After their marriage, my parents started their life together teaching at a school for Turkish girls, run by the United Church Board for World Ministries, in
Istanbul, Turkey. I imagine the situation for him: teaching (a profession he yet had no experience in) in English (not his native language) in a completely new country, and at the same time building a new marital relationship – there was a lot of adjusting and flexibility required! He managed the situation well, it seems. He stayed on in Turkey, continued teaching, and was married to my mother. 2 years later they moved to Tarsus, the city of St. Paul, where the Board had a school for boys. They lived and taught in Tarsus from 1955 until 1971, during which time my brothers Christoph, Markus, and Armin, and I were born. My father not only taught, but he took on any duty required of him: head of the science department, treasurer, buildings and grounds manager, for one year acting principle, a position he didn't enjoy. In Tarsus, he offered a social service club. With students, they built a school in a village, a well in another village, and with a book mobile visited different village schools at a time when books were rare in villages.
In 1971 we moved to Istanbul so our children could be sent to the German school there. My parents again taught in the girls' school and my father again took over positions in the administration. He was also active in the parish council of the German protestant church.


In 1988, after the last of us children had graduated from high school and gone off to Germany for higher education my parents returned to Tarsus. The smaller city appealed to them (in Istanbul they had been living in Europe and working in Asia!) and Dad preferred teaching science to boys.

By 1993 my parents had retired but continued to live in Tarsus. My father dreamt of traveling more, but unfortunately mother started developing
Alzheimer‘s and he instead started his second career as a caregiver to his mother. He was greatly relieved when in 2004 my brother Armin and his wife Naseem offered to come and live with them in Greer, SC. Later on, Mother was moved into the memory unit at Rolling Green Village and Dad visited her daily. He soon realized how pleasant it was to be here and in 2012 he decided to move into his own apartment at RGV. Knowing their mother was well cared for he was able to take several trips to Europe and Turkey. In 2016 our whole family, except for my mother, celebrated his 90th birthday in Madrid, Spain, where my brother Markus and his family were living at the time.

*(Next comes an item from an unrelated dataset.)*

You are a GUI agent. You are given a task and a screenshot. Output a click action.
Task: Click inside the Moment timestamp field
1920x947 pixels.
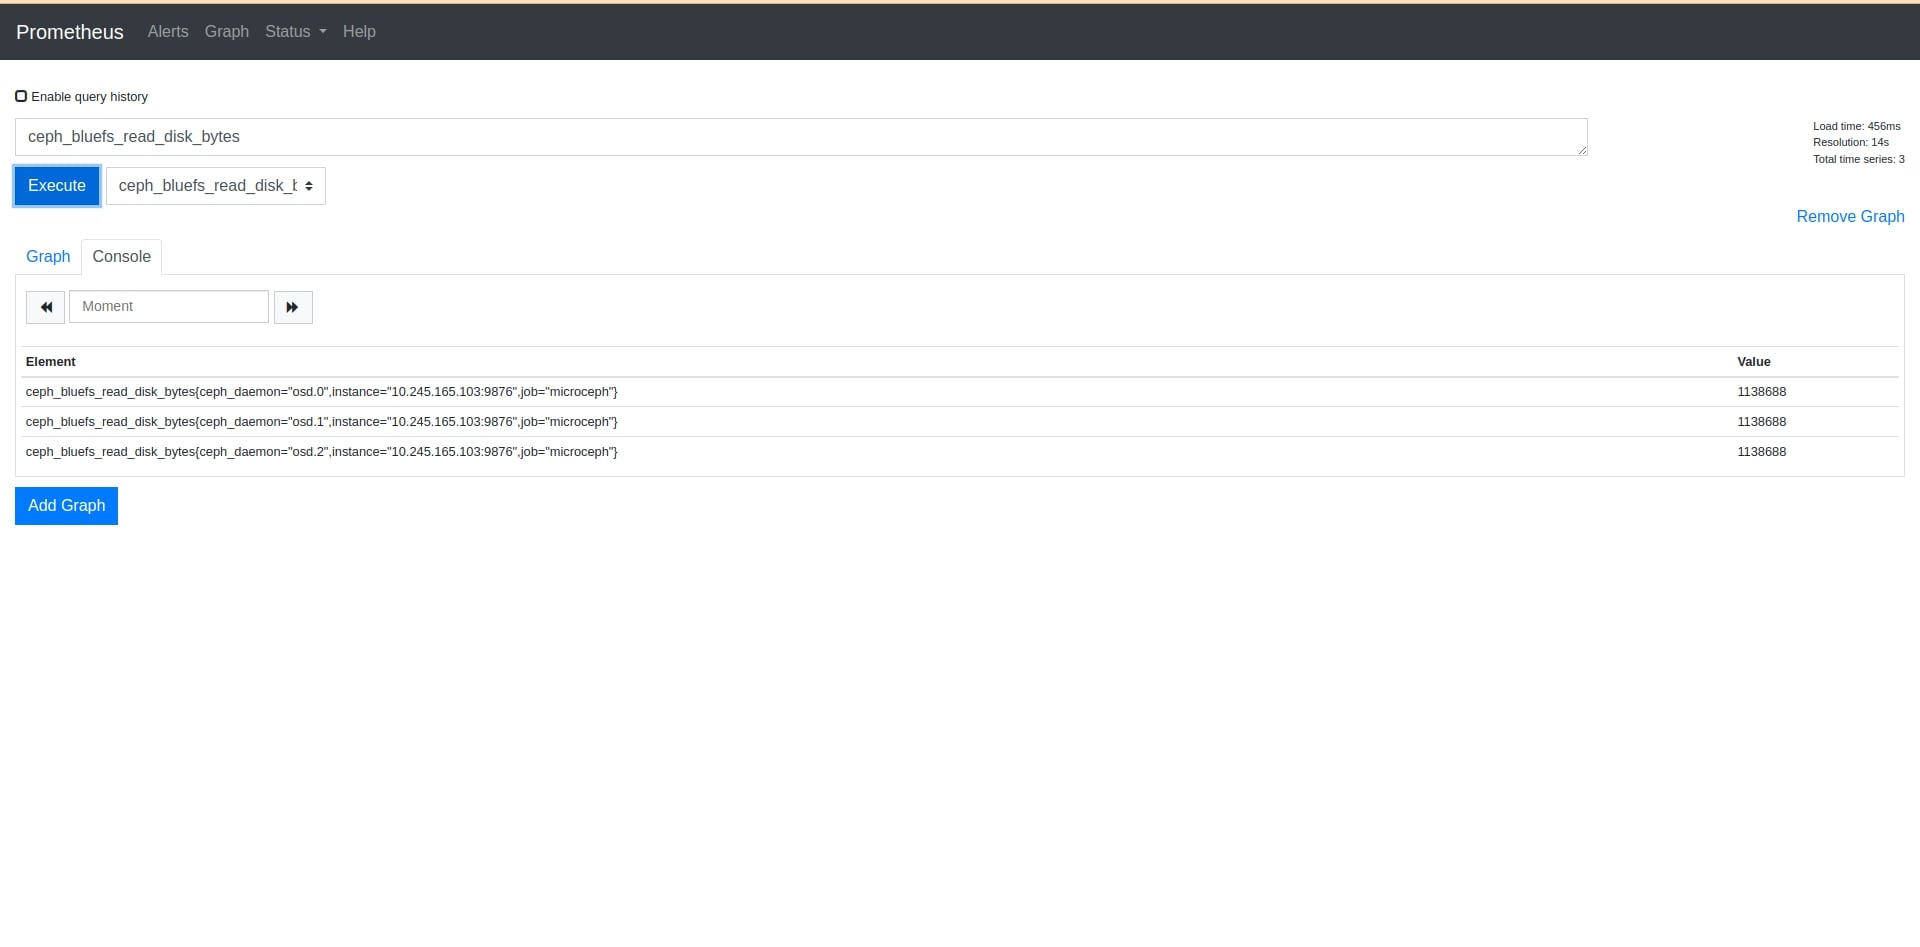coord(168,306)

Over the past 2 years, my father has been slowly declining and had to move into assisted living and later health care. A week ago Sunday he took his last breath here on earth, with Armin and his daughter Mimi by his side. At first glance, my father was not a particularly warmhearted person. An old friend tells me she was afraid of him as a child. But as a former student put it: He had a warm heart beyond his serious image.


He had a very strong sense of duty: to us as a family (I remember he would have our car checked in a garage and recheck it himself before we set out on our yearly trip to Germany), to the schools he worked in, and their students, and to Turkey.


He was not a person for rash decisions. He was a planning person, anticipating what might happen. I remember in the 70ties when nuclear energy was seen as the solution to our energy needs, he, the physicist, asked: how are we going to dispose of the radioactive waste? - a question not yet solved. He was a generous person, giving his time, energy, and money to others. Materialistic values did not mean much to him. He told me once that he didn't understand why a teacher should earn much more than a simple worker. They both had the same basic needs. A teacher perhaps had to buy a few more books.


Now he has left us with his last belongings and warm memories. His convictions and his values live on in us and in the many lives that he has
touched. We are grateful for his long fulfilled life and the loving care he received here at Rolling Green Village.